A Summary View of the Rights of British America by Thomas Jefferson
A Summary View of the Rights of British America
First published in 1774; excerpted from The Portable Thomas Jefferson, 1975
"Single acts of tyranny may be ascribed to the accidental opinion of a day; but a series of oppressions begun at a distinguished period, and pursued unalterably through every change of ministers, too plainly prove a deliberate and systematical plan of reducing us to slavery."

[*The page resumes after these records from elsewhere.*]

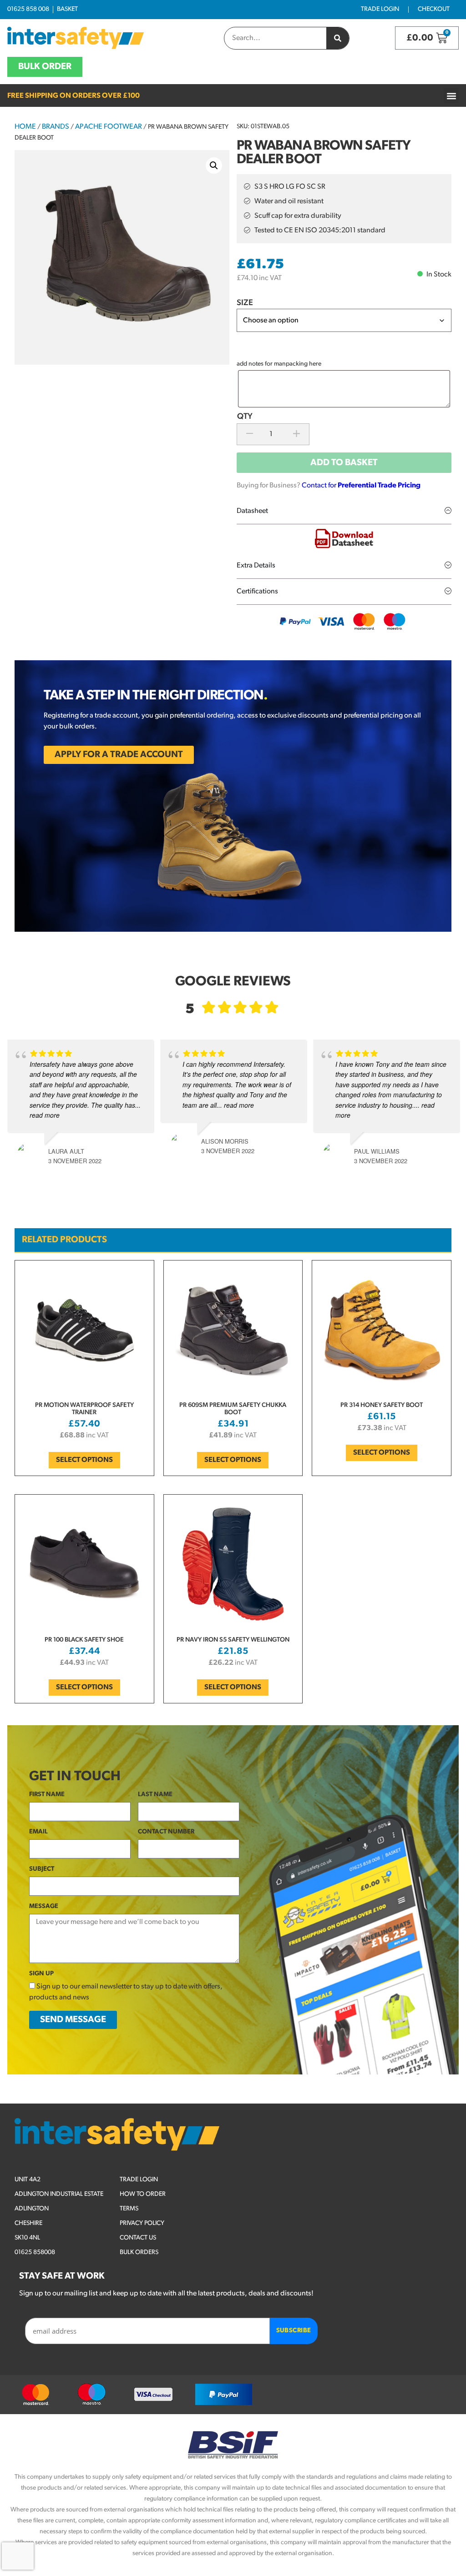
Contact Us (138, 2238)
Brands (55, 127)
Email (38, 1831)
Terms (129, 2208)
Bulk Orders (139, 2252)
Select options (84, 1460)
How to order (143, 2194)
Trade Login (380, 9)
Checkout (434, 9)
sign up (41, 1973)
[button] (451, 95)
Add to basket (344, 462)
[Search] (337, 38)
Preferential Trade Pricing (379, 485)
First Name (47, 1794)
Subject (41, 1869)
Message (43, 1906)
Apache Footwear (108, 127)
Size (245, 303)
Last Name (155, 1794)
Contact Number (166, 1831)
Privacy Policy (142, 2223)
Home (25, 127)
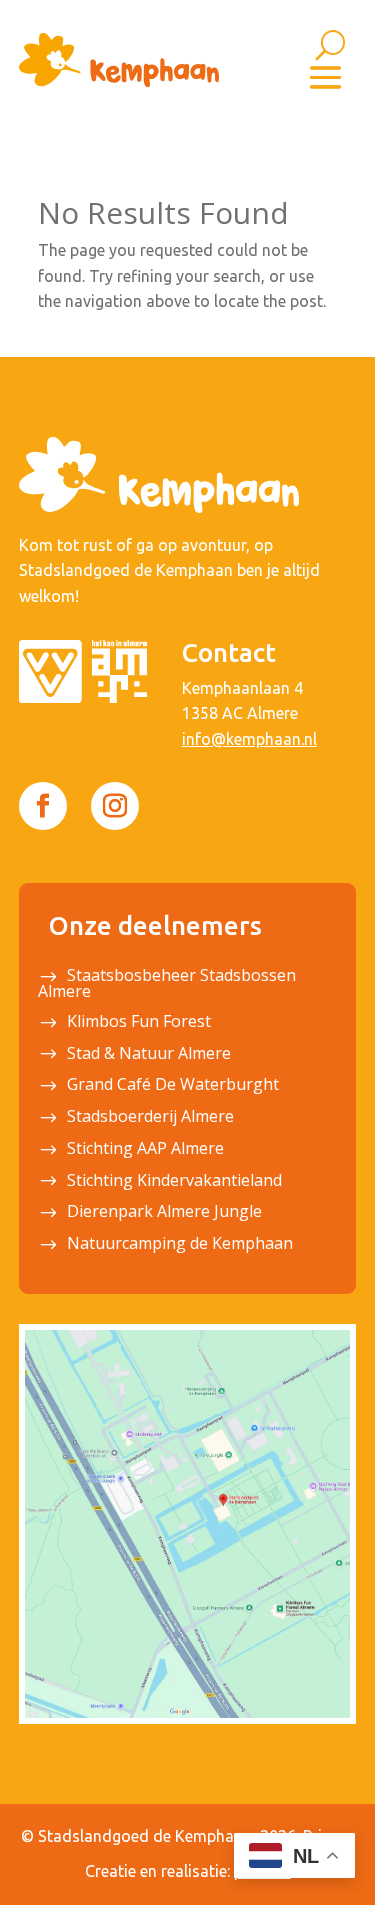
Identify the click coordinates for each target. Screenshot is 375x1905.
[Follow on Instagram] (115, 806)
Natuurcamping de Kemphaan (180, 1245)
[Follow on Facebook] (43, 806)
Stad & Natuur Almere (149, 1055)
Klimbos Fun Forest (139, 1023)
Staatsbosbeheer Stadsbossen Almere (167, 985)
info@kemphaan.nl (249, 739)
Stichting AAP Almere (145, 1150)
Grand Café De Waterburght (173, 1086)
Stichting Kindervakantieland (174, 1182)
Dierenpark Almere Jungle (164, 1213)
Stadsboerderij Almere (150, 1118)
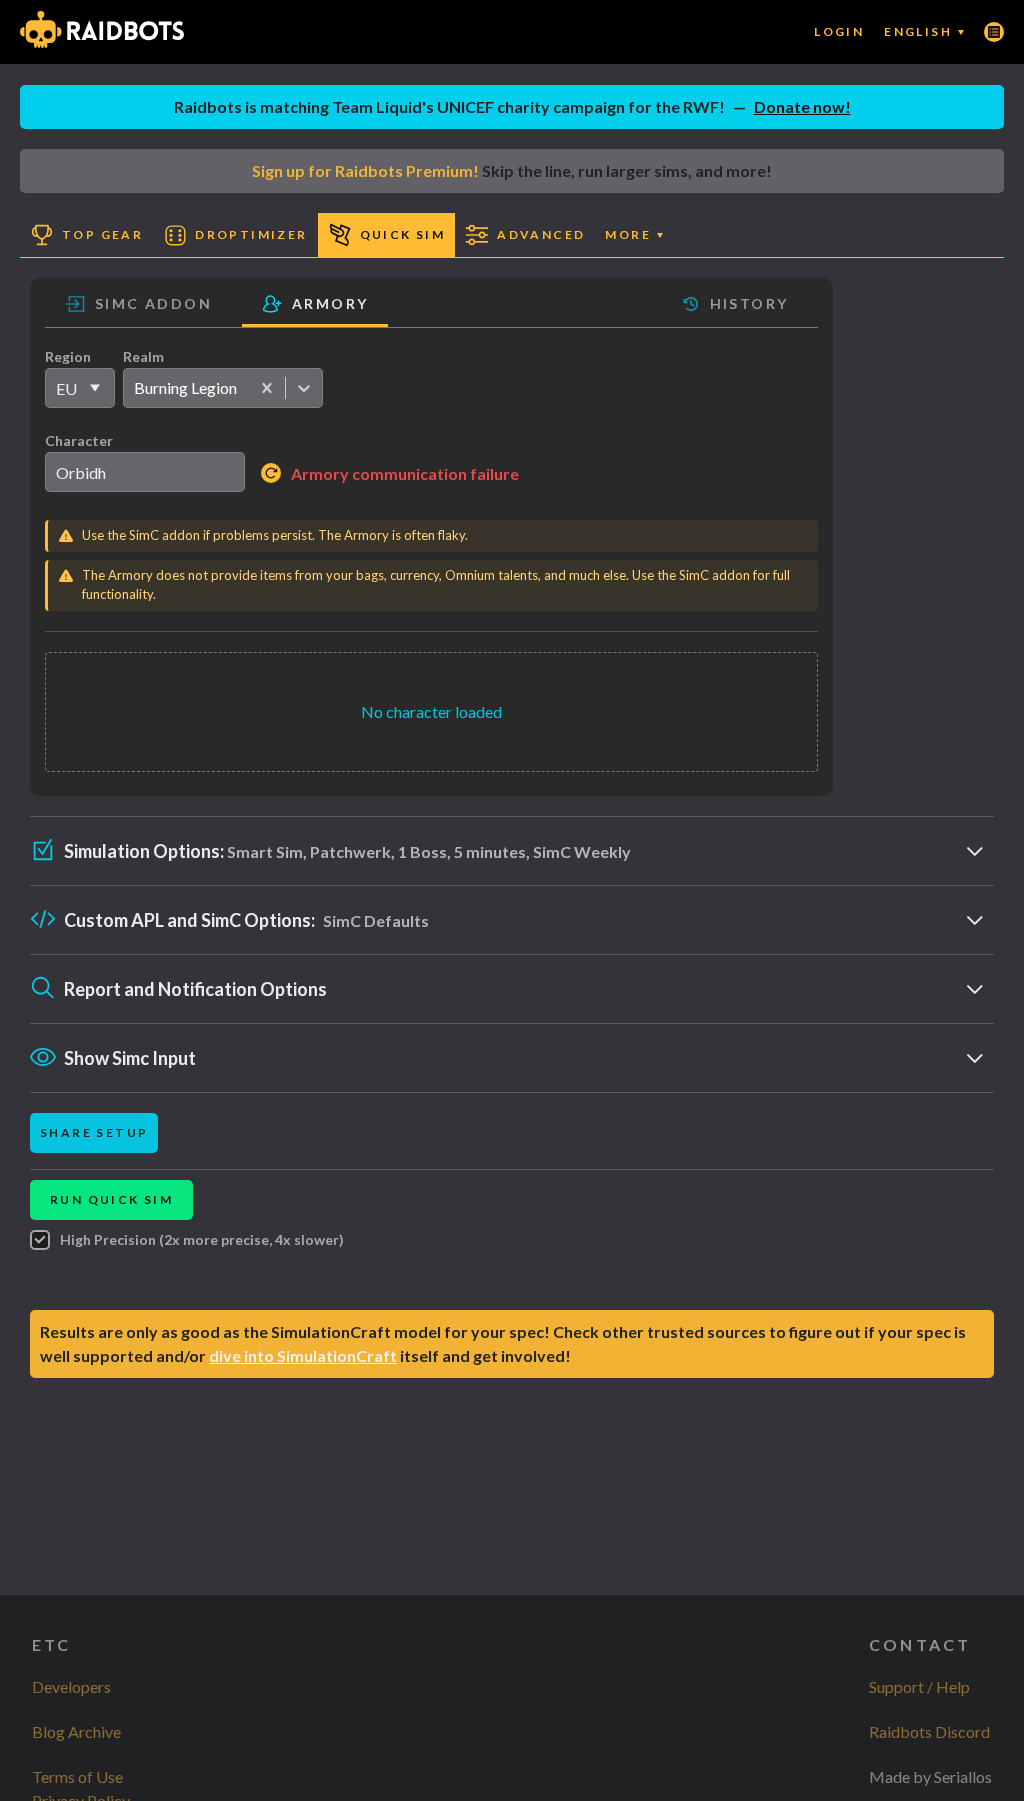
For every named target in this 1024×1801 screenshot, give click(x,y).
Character (79, 440)
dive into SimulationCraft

Thomas Jefferson, from A Summary View of the Rights of British America
In 1774, Benjamin Franklin (1706–1790) was busy in London, England, trying to get his friends in Parliament to see that trouble was brewing in America over British taxes. Opposition to measures such as the Stamp Act, the Declaratory Act, and the Intolerable Acts was reaching crisis proportions. The Stamp Act of 1765 taxed printed matter such as newspapers, legal documents, and even dice and playing cards. The Declaratory Act affirmed the right of Parliament to make laws that would bind the colonists "in all cases whatsoever." The Intolerable Acts closed the Port of Boston, gave the British-appointed governor of Massachusetts complete control of town meetings, ordered that British officials who committed major crimes in the colonies would be tried in Great Britain, and required that the colonists house British soldiers in dwellings belonging to private citizens.